*Try it*
Return, exactly and in full, the lines of the records below starting at the one with "Where should I" and ending at the one with "Open the Chrome", and no other lines.

^^^^

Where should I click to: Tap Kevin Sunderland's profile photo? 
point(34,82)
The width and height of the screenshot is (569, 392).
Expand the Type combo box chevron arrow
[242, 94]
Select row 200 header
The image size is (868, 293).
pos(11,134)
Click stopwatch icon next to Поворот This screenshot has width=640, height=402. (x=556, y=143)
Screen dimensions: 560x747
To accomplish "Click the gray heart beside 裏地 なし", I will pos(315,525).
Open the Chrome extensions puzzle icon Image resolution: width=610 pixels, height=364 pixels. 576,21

^^^^

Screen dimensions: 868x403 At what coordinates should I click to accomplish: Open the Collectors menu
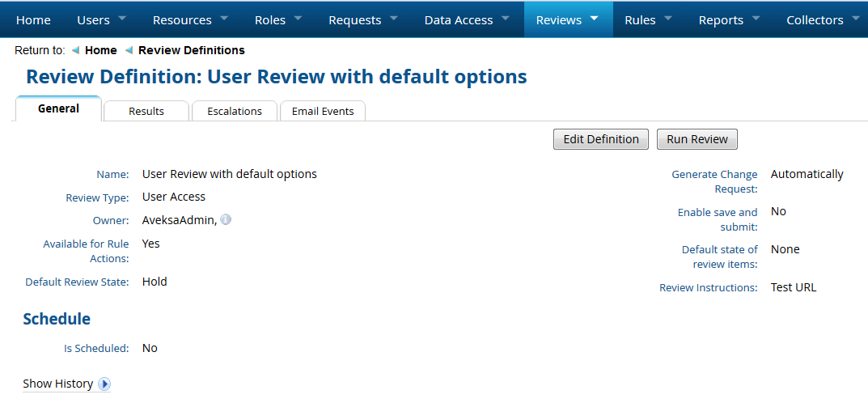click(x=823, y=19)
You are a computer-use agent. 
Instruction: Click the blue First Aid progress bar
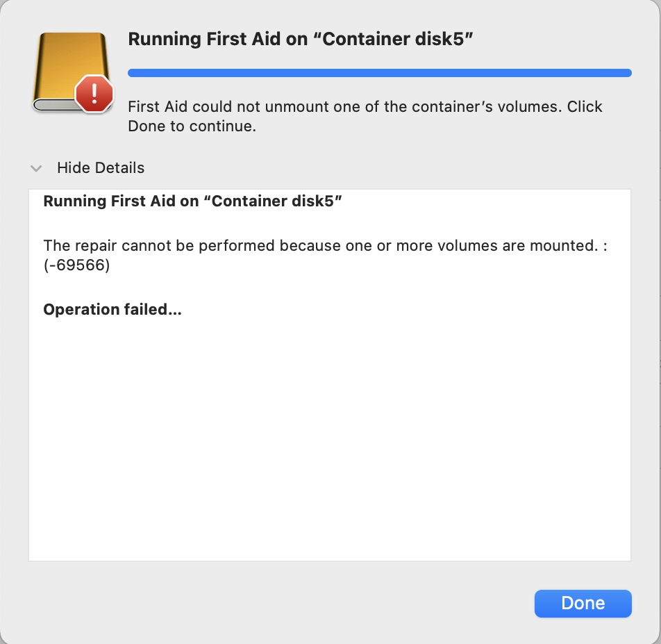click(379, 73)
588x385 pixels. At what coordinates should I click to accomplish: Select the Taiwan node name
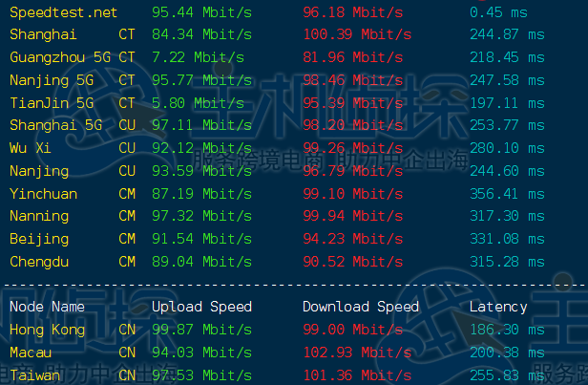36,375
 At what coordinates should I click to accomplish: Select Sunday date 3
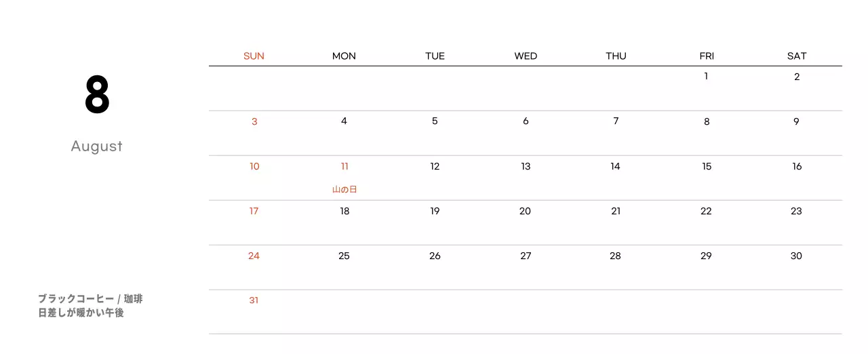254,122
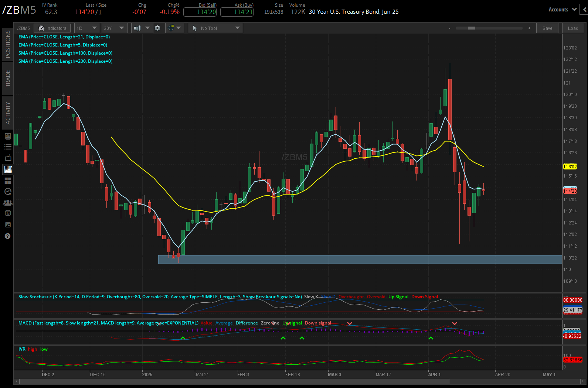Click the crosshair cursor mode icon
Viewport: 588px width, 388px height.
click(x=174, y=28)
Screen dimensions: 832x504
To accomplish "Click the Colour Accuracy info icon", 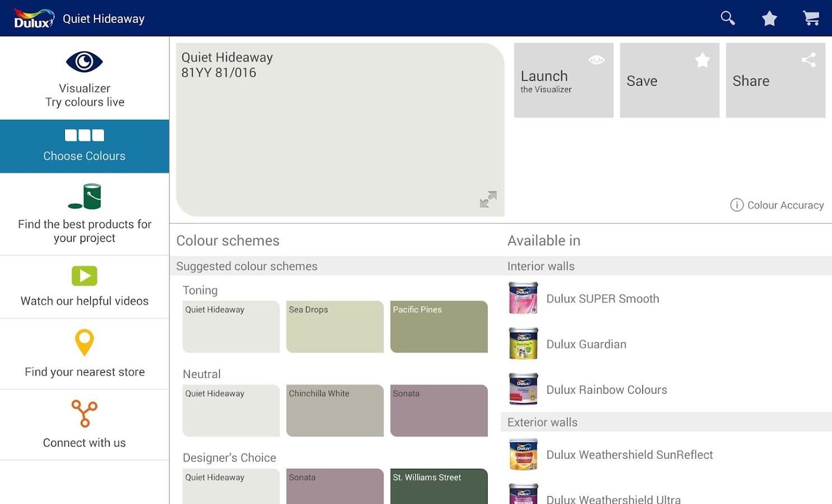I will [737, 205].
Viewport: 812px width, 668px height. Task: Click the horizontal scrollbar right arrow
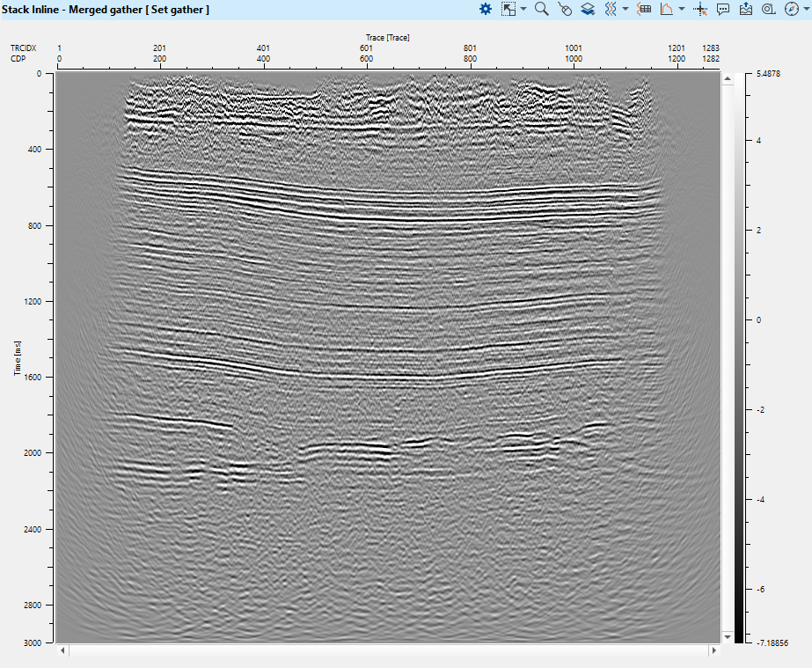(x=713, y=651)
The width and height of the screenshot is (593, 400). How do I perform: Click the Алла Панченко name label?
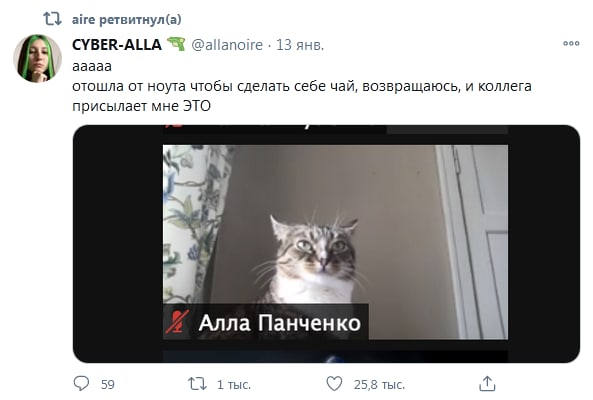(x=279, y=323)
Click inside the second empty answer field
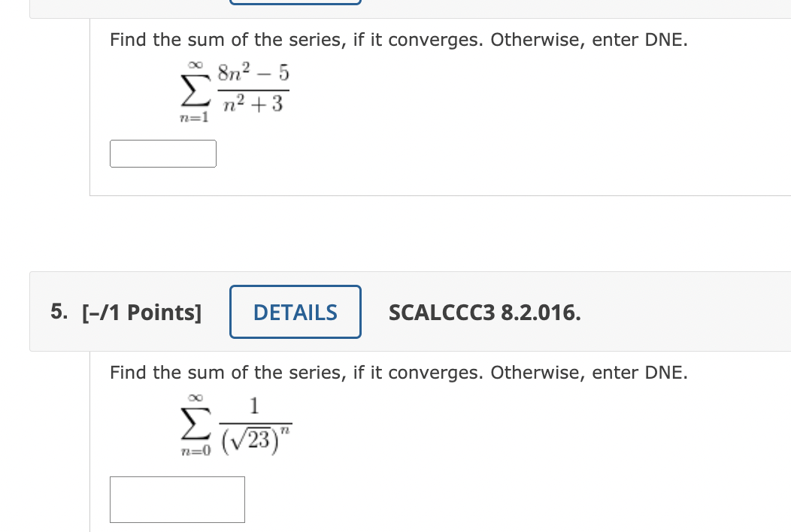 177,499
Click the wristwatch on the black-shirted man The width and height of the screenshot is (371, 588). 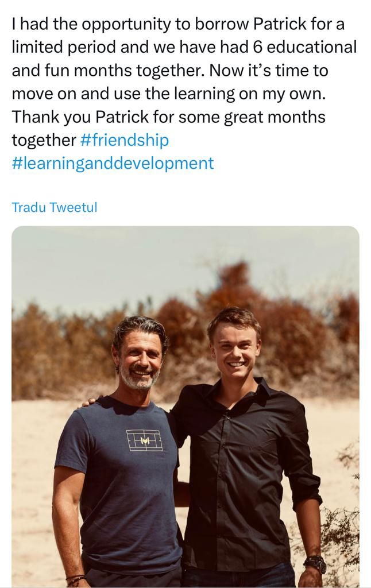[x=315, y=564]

^^^^

*Answer space*
Where should I click to: Tap Kevin Sunderland's profile photo? 
point(34,82)
The width and height of the screenshot is (569, 392).
Expand the Type combo box chevron arrow
[242, 94]
Select row 200 header
The image size is (868, 293).
pos(11,134)
Click stopwatch icon next to Поворот This screenshot has width=640, height=402. (x=556, y=143)
Screen dimensions: 560x747
To accomplish "Click the gray heart beside 裏地 なし", I will pos(315,525).
Open the Chrome extensions puzzle icon Image resolution: width=610 pixels, height=364 pixels. 576,21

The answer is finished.